**Work request:** Find every line containing the string "width" in the data below, and report how many there are, with no other words.

# # # # # # #

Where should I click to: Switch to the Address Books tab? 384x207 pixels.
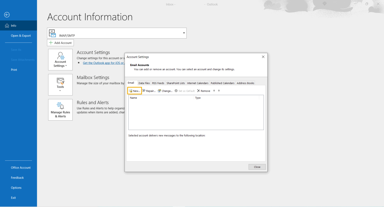click(x=245, y=83)
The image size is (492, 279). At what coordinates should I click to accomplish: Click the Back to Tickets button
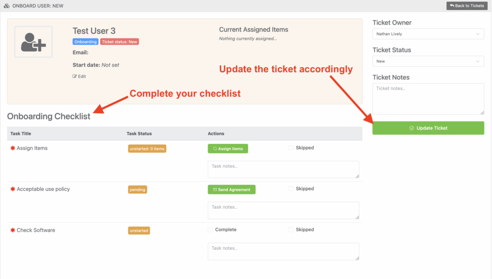click(466, 6)
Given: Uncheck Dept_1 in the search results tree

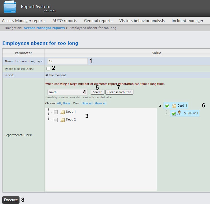Looking at the screenshot, I should (x=167, y=106).
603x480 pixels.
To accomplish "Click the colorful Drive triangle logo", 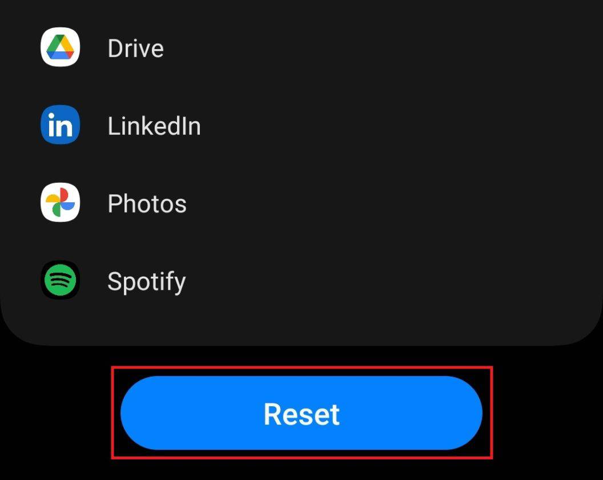I will coord(59,47).
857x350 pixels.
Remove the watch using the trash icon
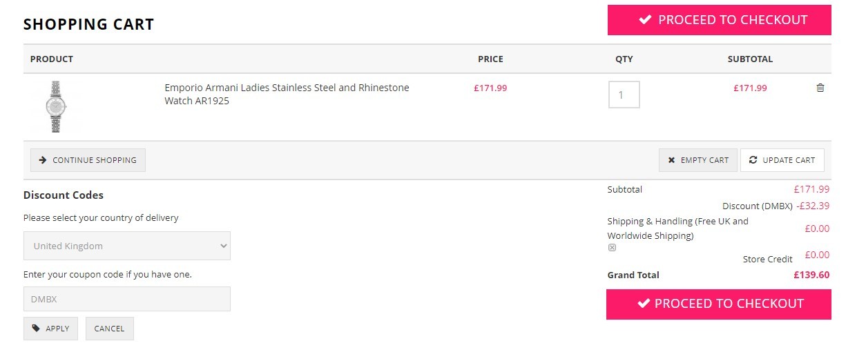820,88
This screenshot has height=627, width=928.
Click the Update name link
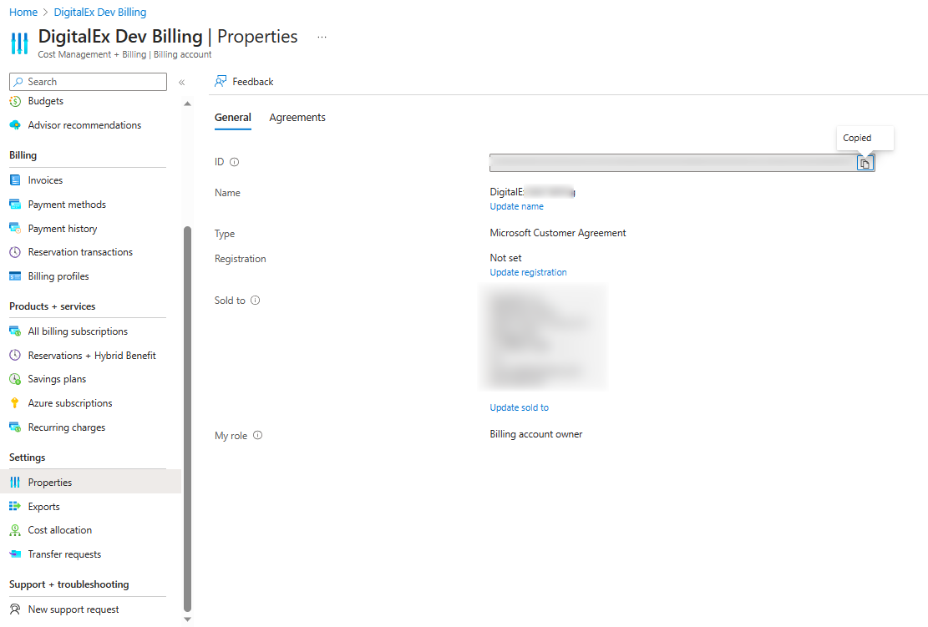(x=516, y=206)
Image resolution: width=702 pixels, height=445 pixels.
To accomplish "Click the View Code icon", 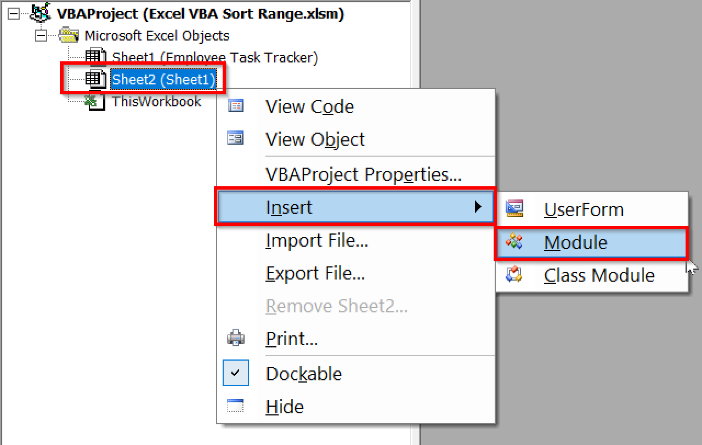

# # # # # # #

**Task result:** 2